Mirza Ghalib was born to Mirza Abdullah Beg in 1797 in the alluring city of Agra. Ghalib’s father died when Ghalib was 5 years old. Ghalib was married to Umrao Begum at the age of 13, Ghalib left Agra to move to Delhi, where he spent all his time until his death in 1869. Ghalib witnessed the political shift from Mughal to British Era and his poetry beautiful depicted this change. Ghalib till date is a world-renowned figure and a major contributor to promoting Urdu poetry and Shayari. Ghalib’s physical presence may have ceased to exist but his works, preserved in books are some of the most sold books in the world.

History of the Attraction

Ghalib was presented with the haveli as a gift by a local Hakeem(physician), who was a fan of Ghalib’s work. After Ghalib’s death, the owner of the Haveli, Hakeem used to visit the Haveli every evening, not letting anybody else stay in the Haveli. Post his death, there was no legal owner of the Haveli. The Haveli witnessed numerous temporary residents. The haveli was later acquired by the Government of India who auctioned it to Mohammed Ali Farooqi at a bidding amount of INR 22,400. The Haveli was rented out to tenants but after Mohammed Ali died leaving no heir behind, the haveli again changed ownership. The haveli has served from being a poetry abode to a coal storage to a small manufacturing unit to being a Baraat Ghar (wedding hall).  A small significant portion of the haveli was acquired by the Delhi government under the care of the Archaeological Survey of India in the year 1999. Today, haveli cum a museum in Delhi exhibits the life of the famous poet. One of the most underrated museums in Delhi, the Ghalib Haveli exhibits the list of favourite cuisines of the poet. You can also witness the traditional attire of Mirza Ghalib. There also small exhibits of his famous works displayed on boards. The museum also exhibits the last ever photo taken of the famous poet. The haveli has the original sandstone floors and you can witness the Mughal era architecture inside the Haveli.

Getting there

The nearest metro station to the museum of Ghalib is Chawri Bazar from where you can either walk to the haveli or take a rickshaw.

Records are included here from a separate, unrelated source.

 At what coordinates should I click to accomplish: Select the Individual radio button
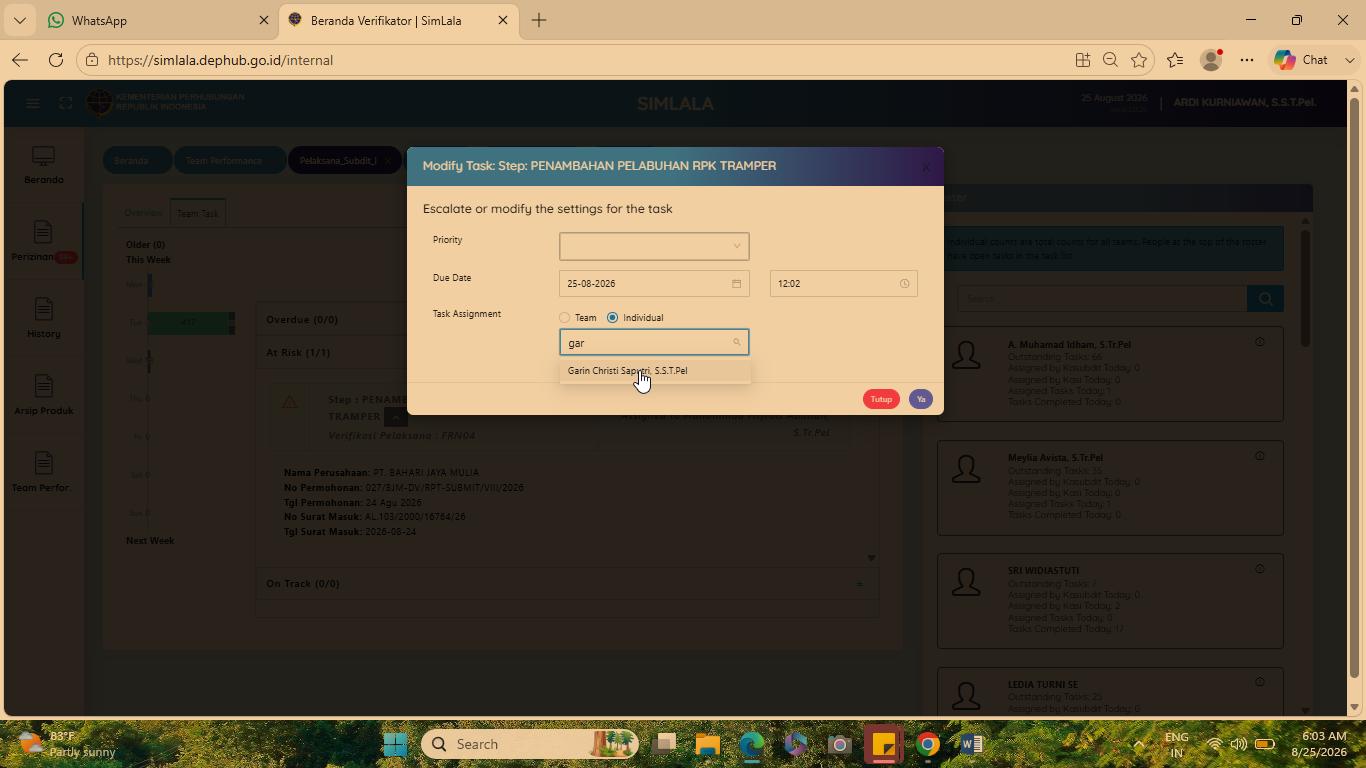tap(612, 318)
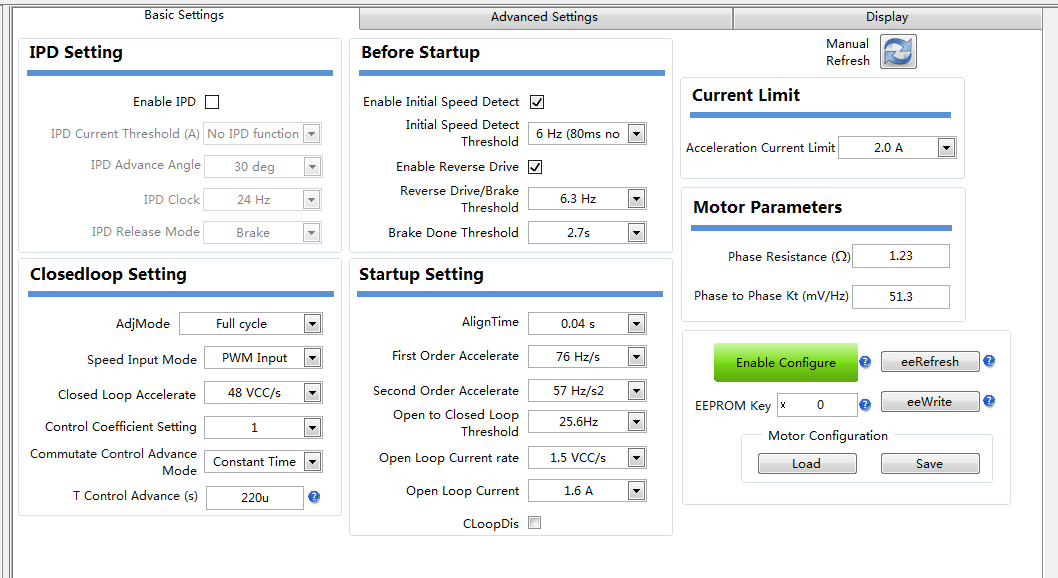Click help icon beside Enable Configure
Screen dimensions: 1058x578
(865, 362)
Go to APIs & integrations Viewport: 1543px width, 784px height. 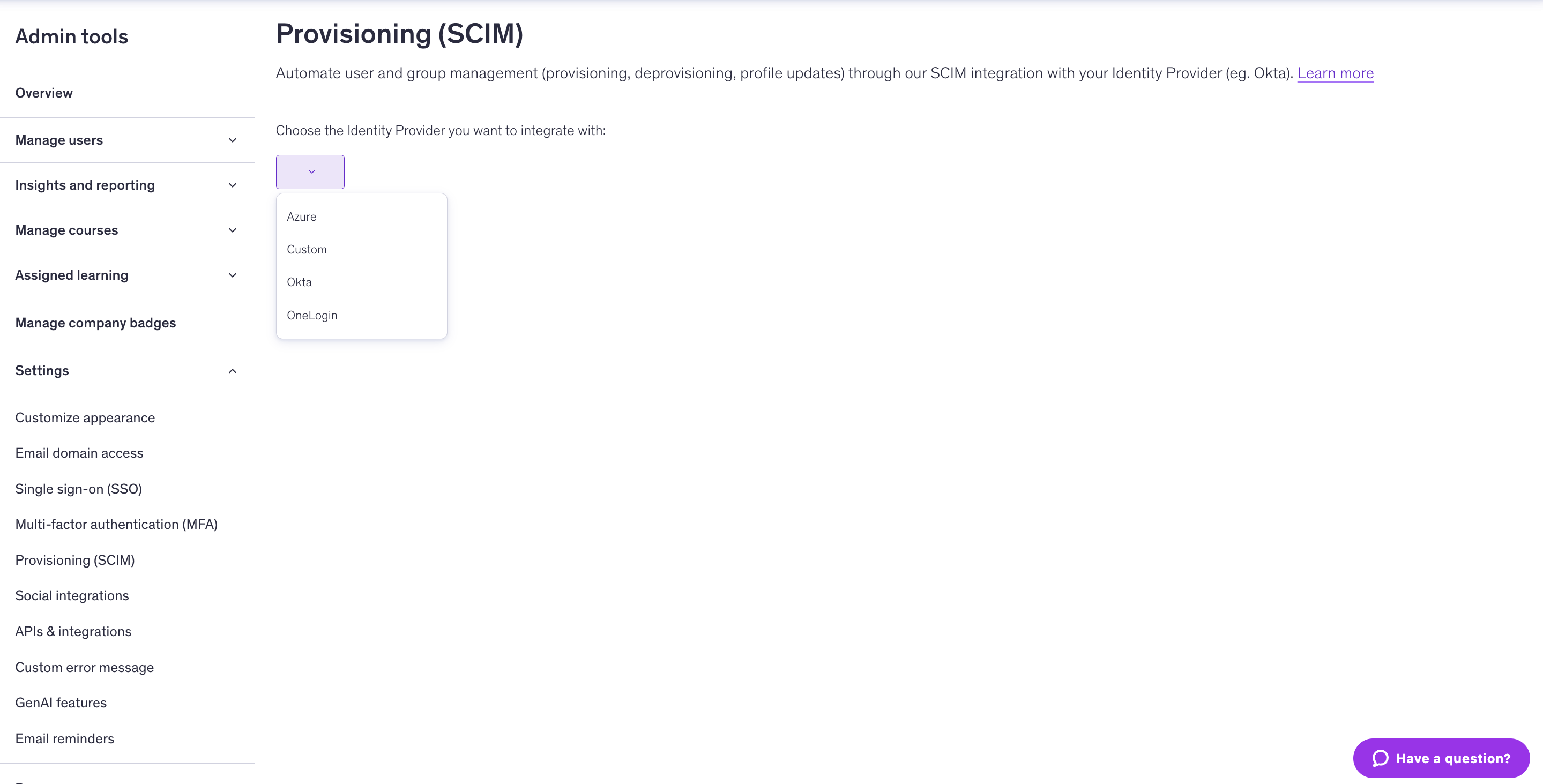click(73, 631)
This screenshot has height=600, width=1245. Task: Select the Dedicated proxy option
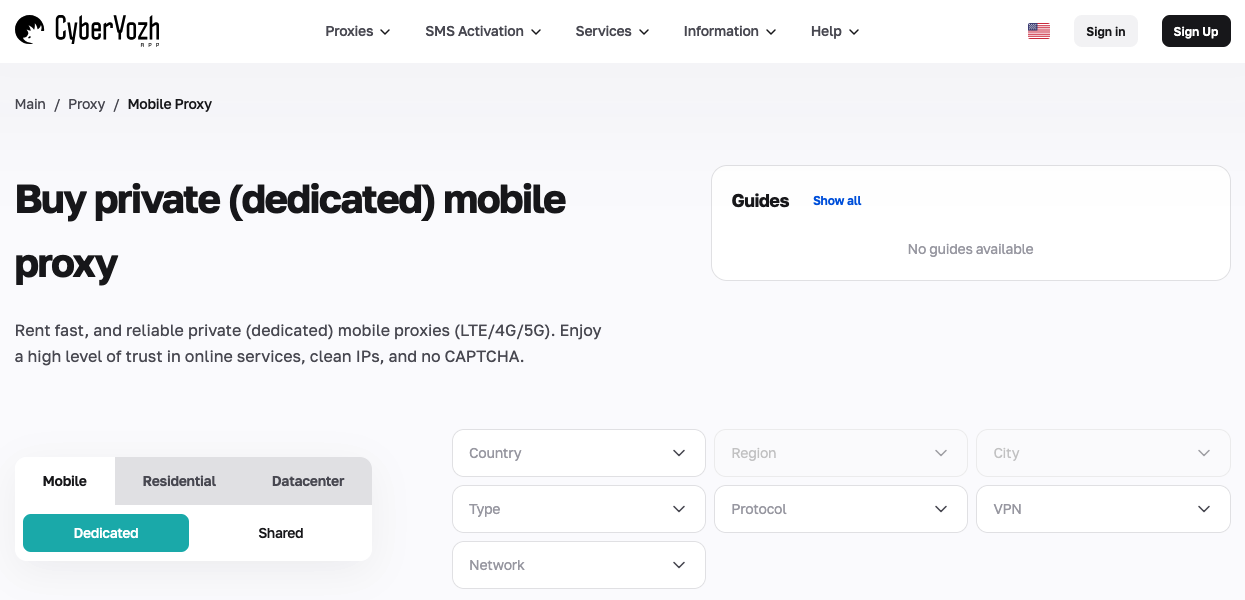coord(106,533)
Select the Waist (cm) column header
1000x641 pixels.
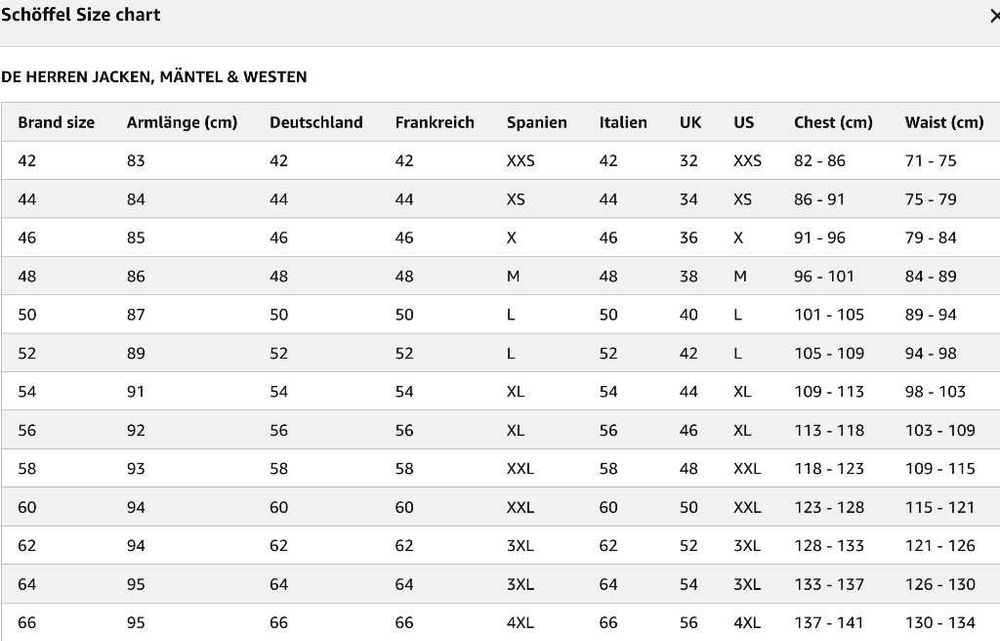944,122

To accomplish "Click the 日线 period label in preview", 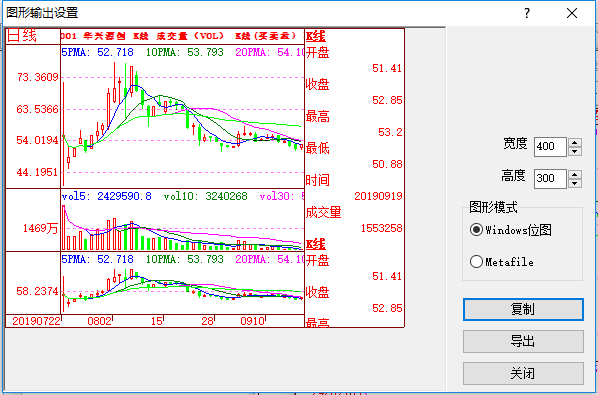I will pos(22,36).
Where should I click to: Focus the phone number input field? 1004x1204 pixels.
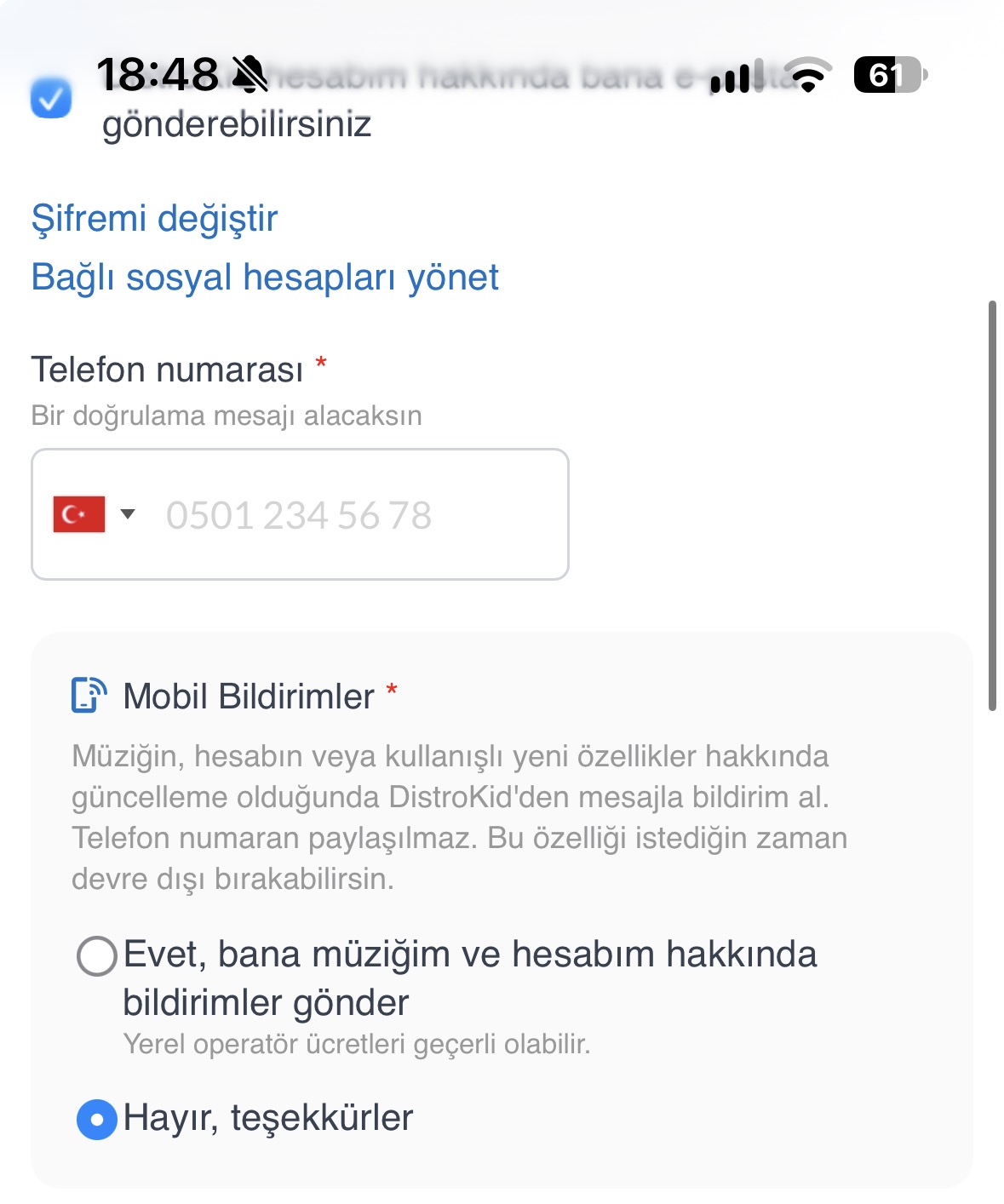(300, 514)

Things to Do in & around Ghalib Haveli

The museum tries to recreate the life of the famous poet. You can witness his traditional attire and his favourite cuisines. There is also a portrait of the Mirza Ghalib. The haveli is situated in the heritage neighbourhood of Old Delhi. You can explore the nearby monuments like Red Fort and Jama Masjid. If you are looking to shop in Old Delhi, there are various markets in Chandni Chowk and nearby areas. Old Delhi is also famous for its street foods and eating joints like Paranthe Wali Gali. There is also a national library in Chandni Chowk. There are also spiritual worshipping places of various religion - Hindu, Jain, Muslim, Christian, Sikh. Ballimaran is also famous for its eyewear shopping and shoe shopping.

Opening and Closing Timing of Ghalib Haveli

The museum is open from Tuesday to Sunday, 9 am to 5 pm.

Entry Fees

There is no entry fee for Ghalib Haveli

Best Time to Visit Ghalib Haveli

Though it’s open throughout the year, the best time to visit is during winters as the summers in Delhi is pretty hot.